Theme Parks and Obstacle Courses – a Novel

alley-fight

12.

Alan drew closer, grinning, jutting his chin forward. The whiteness of his teeth and the blackness of his pupils held all the light in his face. Pat looked down at the man. Alan had become an earth for all of the dark things that swirled inside him.

“Listen,” said Johnny, coming forward, away from the wall, “I’m the principal investor. I pay wages, I employ staff. I choose the patrons. And I have my friend on the door here,” Johnny put a hand on Alan’s chest as he slid into the breech like a razor under wallpaper, “Because his taste is impeccable. You see, I don’t want an obnoxious little shit-bird like you in my place, either.”

Johnny had secured Alan’s attention; his eyes flicked from Pat to the face of the old man addressing him. “Now fuck off,” said Johnny, and pushed him in the chest, just hard enough to send him back from the door.

“This doesn’t suit us anyway,” said Alan. He turned on his heel, scraping the bitumen with a leather-soled shoe. He and his supporter followed the balding suit back the way they had come. Alan’s parrot stopped at the mouth of the alley. He stuck a fist up and yelled,

“Wankers!” A police car was prowling Flinders Lane at just that moment. It halted and one of the officers called the parrot over. He crossed the pavement obediently and bent down towards the window.

“Want a drink, Johnny?” asked Pat.

 ***

Inside, the bar was very full. The building was long and relatively narrow and the near-capacity crowd filled it like a black, bilious cloud. Only the people within the first eight feet could be seen to have faces and features. The rest became one long agglomerated mass.

There were a few backpackers dressed like clowns from a Middle-Eastern opportunity shop, a few suits that had snuck in early, and a whole lot of inner-city urbanites. Of all the things to change in Pat’s absence, the strangest was heavy-metal t-shirts becoming a fashion item.

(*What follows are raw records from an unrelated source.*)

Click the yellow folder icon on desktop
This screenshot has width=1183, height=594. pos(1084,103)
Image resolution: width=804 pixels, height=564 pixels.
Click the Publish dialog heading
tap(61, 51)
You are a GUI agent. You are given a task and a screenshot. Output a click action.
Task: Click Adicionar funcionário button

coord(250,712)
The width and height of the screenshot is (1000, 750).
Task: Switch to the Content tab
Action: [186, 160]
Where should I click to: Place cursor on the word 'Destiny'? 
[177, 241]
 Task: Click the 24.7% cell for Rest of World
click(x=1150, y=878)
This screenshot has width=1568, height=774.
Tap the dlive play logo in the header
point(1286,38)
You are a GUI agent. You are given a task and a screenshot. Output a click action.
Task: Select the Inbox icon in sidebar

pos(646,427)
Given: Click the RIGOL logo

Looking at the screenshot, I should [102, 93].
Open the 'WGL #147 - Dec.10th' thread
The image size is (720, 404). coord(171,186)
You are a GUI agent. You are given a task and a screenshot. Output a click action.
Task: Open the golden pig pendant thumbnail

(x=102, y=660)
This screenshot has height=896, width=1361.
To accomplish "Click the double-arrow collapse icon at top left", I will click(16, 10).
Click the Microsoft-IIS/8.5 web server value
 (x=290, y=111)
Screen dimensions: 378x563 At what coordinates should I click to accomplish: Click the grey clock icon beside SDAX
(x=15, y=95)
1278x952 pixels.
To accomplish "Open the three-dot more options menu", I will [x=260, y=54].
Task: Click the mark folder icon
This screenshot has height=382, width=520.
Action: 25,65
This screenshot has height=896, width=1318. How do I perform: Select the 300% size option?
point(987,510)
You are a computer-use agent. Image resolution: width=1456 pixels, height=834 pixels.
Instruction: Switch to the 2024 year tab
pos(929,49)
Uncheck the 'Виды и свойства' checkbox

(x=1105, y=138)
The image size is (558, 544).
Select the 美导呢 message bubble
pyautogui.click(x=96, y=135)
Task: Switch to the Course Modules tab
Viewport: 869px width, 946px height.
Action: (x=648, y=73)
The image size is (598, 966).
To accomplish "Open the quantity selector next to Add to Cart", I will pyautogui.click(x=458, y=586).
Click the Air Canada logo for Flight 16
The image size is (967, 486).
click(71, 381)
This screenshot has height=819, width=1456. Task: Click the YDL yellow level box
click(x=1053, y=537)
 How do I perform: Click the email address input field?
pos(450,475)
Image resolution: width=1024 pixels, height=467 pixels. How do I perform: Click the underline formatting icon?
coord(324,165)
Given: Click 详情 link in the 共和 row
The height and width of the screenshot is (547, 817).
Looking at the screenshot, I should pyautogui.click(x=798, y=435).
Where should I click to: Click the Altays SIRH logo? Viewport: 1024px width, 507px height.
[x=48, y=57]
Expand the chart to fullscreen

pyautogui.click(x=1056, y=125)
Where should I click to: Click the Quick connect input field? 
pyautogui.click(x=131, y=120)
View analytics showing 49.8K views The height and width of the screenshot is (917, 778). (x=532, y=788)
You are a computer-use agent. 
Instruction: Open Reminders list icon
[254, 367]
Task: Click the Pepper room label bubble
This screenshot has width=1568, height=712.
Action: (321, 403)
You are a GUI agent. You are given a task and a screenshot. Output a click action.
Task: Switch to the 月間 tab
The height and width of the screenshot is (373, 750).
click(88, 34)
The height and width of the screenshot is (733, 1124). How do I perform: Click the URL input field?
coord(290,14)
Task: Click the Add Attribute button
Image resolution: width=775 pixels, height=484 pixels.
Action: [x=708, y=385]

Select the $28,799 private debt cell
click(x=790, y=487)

They had been a strictly bogan accoutrement since Pat-BC; their sudden proliferation was something else that made him feel old.

This observation served to return his sense of having drunk away ten years of his life to discover he’d lost the whole heartbreaking tract of it. He knew that Alan the stockbroker was a wanker, but what he’d said had penetrated – he still felt the lingering sting.

Pat held his hands up to the light emanating from under the bar and looked at his fingertips. In the low light, they were shaking. At least it isn’t from the drink, he thought to himself.